Text »

··········

NDVI Composite Builder (search_download.py)¶

This module retrieves Landsat and Sentinel-2 imagery from the Microsoft Planetary Computer (MPC), masks clouds and invalid pixels, computes NDVI for each scene, and writes annual seasonal composites as Cloud-Optimized GeoTIFFs (COGs).

Input: data/aoi/roi.geojson (EPSG:4326)
Output: data/composites/ndvi_median_<YEAR>.tif
Years covered: 1985–2024 (Landsat 5/7/8/9 and Sentinel-2)

Overview¶

search_download.py forms the processing backbone of the Deforestation Viewer.
It automatically selects the correct satellite dataset, retrieves imagery, builds multi-temporal stacks, computes NDVI, and outputs a single cleaned composite per year.

Quick Start¶

Prepare an AOI
Ensure data/aoi/roi.geojson exists in EPSG:4326.
See create_aoi.md if you need guidance.

Run the pipeline

# Process all years, allow clouds up to 80%, 8-week seasonal window, 10-day de-dupe gap
MAX_SCENES=None MAX_CLOUD=80 WINDOW_WEEKS=8 DAY_GAP=10 python src/search_download.py

Inspect outputs
Composites are written to data/composites/.
Load them in the Streamlit app or any GIS tool.

What the Script Does¶

Selects dataset by year
1985–2012 → Landsat 5/7 (L57)
2013–present → Landsat 8/9 (L89)
2016–present → Sentinel-2 L2A (S2)
Searches scenes via STAC
Filters by date range and AOI intersection
Applies cloud cover threshold (eo:cloud_cover)
Deduplicates to the lowest cloud cover per tile/day
Optionally subsamples with DAY_GAP to limit redundancy
Builds a stack with StackSTAC
Clips to AOI bounds
Reprojects to a UTM CRS inferred from the AOI
Uses Dask for lazy evaluation (no local storage required)
Computes NDVI per scene
Applies dataset-specific scale and offset rules
Sentinel-2: reflectance scaled by 1/10,000
Landsat: reflectance scale ≈ 2.75e−05, offset ≈ −0.2
NDVI formula: (NIR − RED) / (NIR + RED)
Masks clouds, water, snow
Sentinel-2: uses SCL classification
Landsat: uses QA_PIXEL bitmask
Creates a seasonal composite
Reduces along time using .max(dim="time")
Produces a single NDVI raster per year
Writes Cloud-Optimized GeoTIFFs
Saves as float32 COGs with DEFLATE compression
Ensures valid CRS and affine transform metadata

Environment Variables¶

Tune the run directly from the command line without editing the code.

··········

Text and element pointing records:
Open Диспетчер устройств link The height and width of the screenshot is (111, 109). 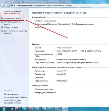13,18
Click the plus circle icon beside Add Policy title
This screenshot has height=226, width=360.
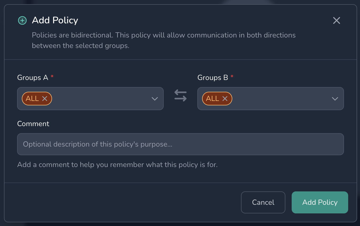point(22,20)
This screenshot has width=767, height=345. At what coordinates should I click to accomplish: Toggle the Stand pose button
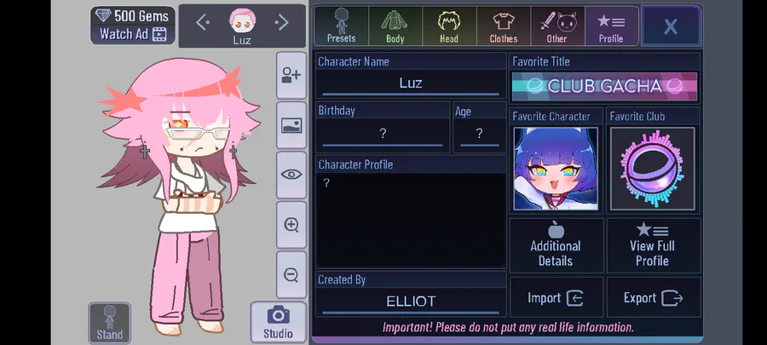[x=110, y=323]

··········

Set problem 1 »
Answer these questions from the NDVI composite builder page:
(a) Which coordinate reference system must the AOI file use?
(b) Which dataset does the script select for the years 1985–2012?
(c) Which data type and compression do the output COGs use?
Set problem 2 »
Translate this sentence from the NDVI composite builder page into French: "Tune the run directly from the command line without editing the code."
Set problem 3 »
Continue the NDVI composite builder page from its final line.

Task result 1 »
(a) EPSG:4326.
(b) Landsat 5/7 (L57).
(c) float32 with DEFLATE compression.

Task result 2 »
Ajustez l'exécution directement depuis la ligne de commande sans modifier le code.

Task result 3 »
Variable	Purpose	Example
`MAX_SCENES`	Limit scenes per year for speed (`None` = all).	`MAX_SCENES=None` or `MAX_SCENES=12`
`MAX_CLOUD`	Cloud cover threshold (%) for STAC query.	`MAX_CLOUD=60`
`WINDOW_WEEKS`	Length of seasonal window.	`WINDOW_WEEKS=12` → 12-week growing season
`WINDOW_START_MONTH`	Month where window starts.	`WINDOW_START_MONTH=7` → July
`WINDOW_START_DAY`	Day of month to start.	`WINDOW_START_DAY=1`
`DAY_GAP`	Minimum days between accepted scenes per tile.	`DAY_GAP=10` → ~1 scene every 10 days

Examples

# Aggressive data pull over a longer season
MAX_SCENES=None MAX_CLOUD=85 WINDOW_WEEKS=12 DAY_GAP=8 python src/search_download.py

# Faster development run over a short window
MAX_SCENES=8 MAX_CLOUD=70 WINDOW_WEEKS=6 DAY_GAP=12 python src/search_download.py

Controlling Years¶

By default:

years = list(range(1985, 2025))

Common edits:

# Single year
years = [2016]

# Span of years
years = list(range(2000, 2006))  # 2000–2005 inclusive

# Last decade
years = list(range(2015, 2025))

Implementation Notes¶

Dataset Registry (`DATASETS`)¶

Each dataset defines the STAC collection, band names, masking strategy, and reflectance scale/offset.
The correct configuration is automatically selected using select_dataset(year).

Landsat Asset Resolution¶

Planetary Computer occasionally renames bands.
resolve_landsat_assets() checks the first item to confirm the correct RED, NIR, and QA keys (e.g., SR_B3, SR_B4, SR_B5, or QA_PIXEL).

Cloud Masking¶

Sentinel-2: masks SCL categories (cloud, cirrus, snow, water, shadow)
Landsat: uses _L8_BAD bitmask from QA_PIXEL

CRS Handling¶

The AOI is reprojected to an estimated UTM CRS.
If a CRS is missing from the output, it’s written from the AOI before export.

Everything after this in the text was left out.